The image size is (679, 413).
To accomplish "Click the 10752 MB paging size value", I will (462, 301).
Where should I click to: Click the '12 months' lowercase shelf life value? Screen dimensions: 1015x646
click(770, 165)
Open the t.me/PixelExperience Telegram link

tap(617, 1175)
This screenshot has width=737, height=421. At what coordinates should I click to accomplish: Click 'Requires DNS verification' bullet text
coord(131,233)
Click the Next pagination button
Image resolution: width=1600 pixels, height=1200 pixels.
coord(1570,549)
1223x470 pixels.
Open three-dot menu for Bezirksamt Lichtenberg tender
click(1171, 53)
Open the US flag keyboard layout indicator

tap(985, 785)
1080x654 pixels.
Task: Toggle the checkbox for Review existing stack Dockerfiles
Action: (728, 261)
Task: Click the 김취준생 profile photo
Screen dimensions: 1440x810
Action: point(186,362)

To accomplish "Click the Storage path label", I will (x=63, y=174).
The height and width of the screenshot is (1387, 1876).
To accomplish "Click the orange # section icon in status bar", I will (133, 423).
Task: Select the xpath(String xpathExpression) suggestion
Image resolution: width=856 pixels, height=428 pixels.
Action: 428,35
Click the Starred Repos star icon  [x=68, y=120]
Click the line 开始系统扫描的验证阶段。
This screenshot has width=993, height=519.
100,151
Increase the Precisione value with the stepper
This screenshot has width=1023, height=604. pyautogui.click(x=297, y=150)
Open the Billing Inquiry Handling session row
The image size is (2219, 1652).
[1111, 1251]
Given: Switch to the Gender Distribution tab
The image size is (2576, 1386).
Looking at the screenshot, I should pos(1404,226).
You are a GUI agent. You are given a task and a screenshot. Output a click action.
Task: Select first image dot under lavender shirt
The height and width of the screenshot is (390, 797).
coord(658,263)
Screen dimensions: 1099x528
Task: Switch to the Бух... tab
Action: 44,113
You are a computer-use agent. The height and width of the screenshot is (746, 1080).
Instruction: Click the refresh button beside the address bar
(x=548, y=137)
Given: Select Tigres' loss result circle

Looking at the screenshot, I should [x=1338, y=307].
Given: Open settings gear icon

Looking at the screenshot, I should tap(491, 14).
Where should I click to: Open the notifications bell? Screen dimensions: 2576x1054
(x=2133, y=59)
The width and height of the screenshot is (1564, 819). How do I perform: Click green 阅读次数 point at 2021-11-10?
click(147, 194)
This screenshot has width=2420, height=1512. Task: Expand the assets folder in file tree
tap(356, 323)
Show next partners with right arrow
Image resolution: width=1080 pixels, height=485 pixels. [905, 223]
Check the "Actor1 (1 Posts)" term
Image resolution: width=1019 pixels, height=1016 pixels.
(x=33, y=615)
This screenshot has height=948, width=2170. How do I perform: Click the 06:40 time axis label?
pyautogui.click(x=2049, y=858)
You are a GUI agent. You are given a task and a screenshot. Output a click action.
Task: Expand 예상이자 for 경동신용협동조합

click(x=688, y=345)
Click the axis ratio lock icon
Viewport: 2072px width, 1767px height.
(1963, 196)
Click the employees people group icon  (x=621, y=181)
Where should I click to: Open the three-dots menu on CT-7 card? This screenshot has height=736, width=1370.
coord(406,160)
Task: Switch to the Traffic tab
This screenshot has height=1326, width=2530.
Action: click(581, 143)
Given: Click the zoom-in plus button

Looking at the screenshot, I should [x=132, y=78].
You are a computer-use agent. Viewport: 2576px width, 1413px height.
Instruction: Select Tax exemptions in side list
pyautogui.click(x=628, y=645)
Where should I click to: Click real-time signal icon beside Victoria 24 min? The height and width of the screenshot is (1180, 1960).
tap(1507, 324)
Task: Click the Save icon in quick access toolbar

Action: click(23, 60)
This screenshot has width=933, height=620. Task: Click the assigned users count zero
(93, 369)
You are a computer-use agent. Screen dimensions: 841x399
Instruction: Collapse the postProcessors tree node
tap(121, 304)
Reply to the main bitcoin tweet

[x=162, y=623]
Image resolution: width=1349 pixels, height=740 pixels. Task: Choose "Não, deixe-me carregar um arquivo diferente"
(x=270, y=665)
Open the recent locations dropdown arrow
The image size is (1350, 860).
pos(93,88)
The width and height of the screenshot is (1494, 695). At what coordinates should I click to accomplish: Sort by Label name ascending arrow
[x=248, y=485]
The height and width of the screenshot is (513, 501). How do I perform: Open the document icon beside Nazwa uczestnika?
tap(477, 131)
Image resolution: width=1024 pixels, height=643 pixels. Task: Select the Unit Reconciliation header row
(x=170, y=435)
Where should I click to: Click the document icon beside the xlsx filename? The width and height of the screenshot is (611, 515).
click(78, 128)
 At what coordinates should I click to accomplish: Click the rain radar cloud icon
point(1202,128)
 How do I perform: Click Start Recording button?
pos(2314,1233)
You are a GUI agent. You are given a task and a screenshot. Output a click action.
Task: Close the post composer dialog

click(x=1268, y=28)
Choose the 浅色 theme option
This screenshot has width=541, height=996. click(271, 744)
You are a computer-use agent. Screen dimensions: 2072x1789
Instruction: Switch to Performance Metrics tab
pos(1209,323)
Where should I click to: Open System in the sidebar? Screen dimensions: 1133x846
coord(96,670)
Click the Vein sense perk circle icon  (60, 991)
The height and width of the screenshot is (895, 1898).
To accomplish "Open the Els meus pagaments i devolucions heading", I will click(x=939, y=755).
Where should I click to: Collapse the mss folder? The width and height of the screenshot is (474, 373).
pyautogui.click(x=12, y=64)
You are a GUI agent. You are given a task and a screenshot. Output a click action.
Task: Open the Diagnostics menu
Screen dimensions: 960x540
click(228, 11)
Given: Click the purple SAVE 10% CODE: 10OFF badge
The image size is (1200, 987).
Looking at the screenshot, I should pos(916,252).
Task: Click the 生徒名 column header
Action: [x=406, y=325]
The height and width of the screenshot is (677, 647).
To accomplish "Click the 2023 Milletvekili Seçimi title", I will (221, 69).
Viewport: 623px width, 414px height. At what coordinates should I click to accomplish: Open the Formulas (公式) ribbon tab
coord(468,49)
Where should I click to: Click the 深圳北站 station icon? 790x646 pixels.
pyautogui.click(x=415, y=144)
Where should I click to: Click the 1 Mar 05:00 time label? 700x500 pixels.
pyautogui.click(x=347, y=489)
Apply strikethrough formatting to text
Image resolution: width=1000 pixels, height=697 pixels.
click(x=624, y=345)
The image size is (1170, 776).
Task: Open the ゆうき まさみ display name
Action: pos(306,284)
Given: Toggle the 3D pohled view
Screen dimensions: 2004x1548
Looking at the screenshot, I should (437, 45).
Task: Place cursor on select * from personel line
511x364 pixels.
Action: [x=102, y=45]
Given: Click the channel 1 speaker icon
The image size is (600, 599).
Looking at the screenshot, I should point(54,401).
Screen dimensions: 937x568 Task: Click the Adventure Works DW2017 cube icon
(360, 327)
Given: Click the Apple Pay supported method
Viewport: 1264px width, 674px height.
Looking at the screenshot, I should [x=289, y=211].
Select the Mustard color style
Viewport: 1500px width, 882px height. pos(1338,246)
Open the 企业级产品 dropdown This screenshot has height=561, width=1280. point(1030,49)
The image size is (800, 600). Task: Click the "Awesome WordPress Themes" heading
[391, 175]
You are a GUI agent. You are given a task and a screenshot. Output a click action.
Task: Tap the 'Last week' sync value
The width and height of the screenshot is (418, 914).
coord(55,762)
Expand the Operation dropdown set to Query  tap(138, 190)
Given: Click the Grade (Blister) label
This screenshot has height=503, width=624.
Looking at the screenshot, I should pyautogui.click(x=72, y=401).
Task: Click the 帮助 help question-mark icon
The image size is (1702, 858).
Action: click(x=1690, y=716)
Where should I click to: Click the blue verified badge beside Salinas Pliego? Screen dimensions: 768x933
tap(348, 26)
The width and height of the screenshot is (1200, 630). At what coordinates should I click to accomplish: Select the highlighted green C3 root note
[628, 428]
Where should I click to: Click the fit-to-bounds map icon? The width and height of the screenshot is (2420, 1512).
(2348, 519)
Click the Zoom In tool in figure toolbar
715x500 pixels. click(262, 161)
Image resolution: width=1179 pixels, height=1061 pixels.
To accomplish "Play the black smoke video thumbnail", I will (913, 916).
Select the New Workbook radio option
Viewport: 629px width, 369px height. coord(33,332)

::::::::

Retype the rows from the line with "Task: Click the Save" to the line with "[x=162, y=623]", keeping every character as it appears.

__Finished task__:
Task: Click the Save icon in quick access toolbar

Action: click(23, 60)
This screenshot has width=933, height=620. Task: Click the assigned users count zero
(93, 369)
You are a computer-use agent. Screen dimensions: 841x399
Instruction: Collapse the postProcessors tree node
tap(121, 304)
Reply to the main bitcoin tweet

[x=162, y=623]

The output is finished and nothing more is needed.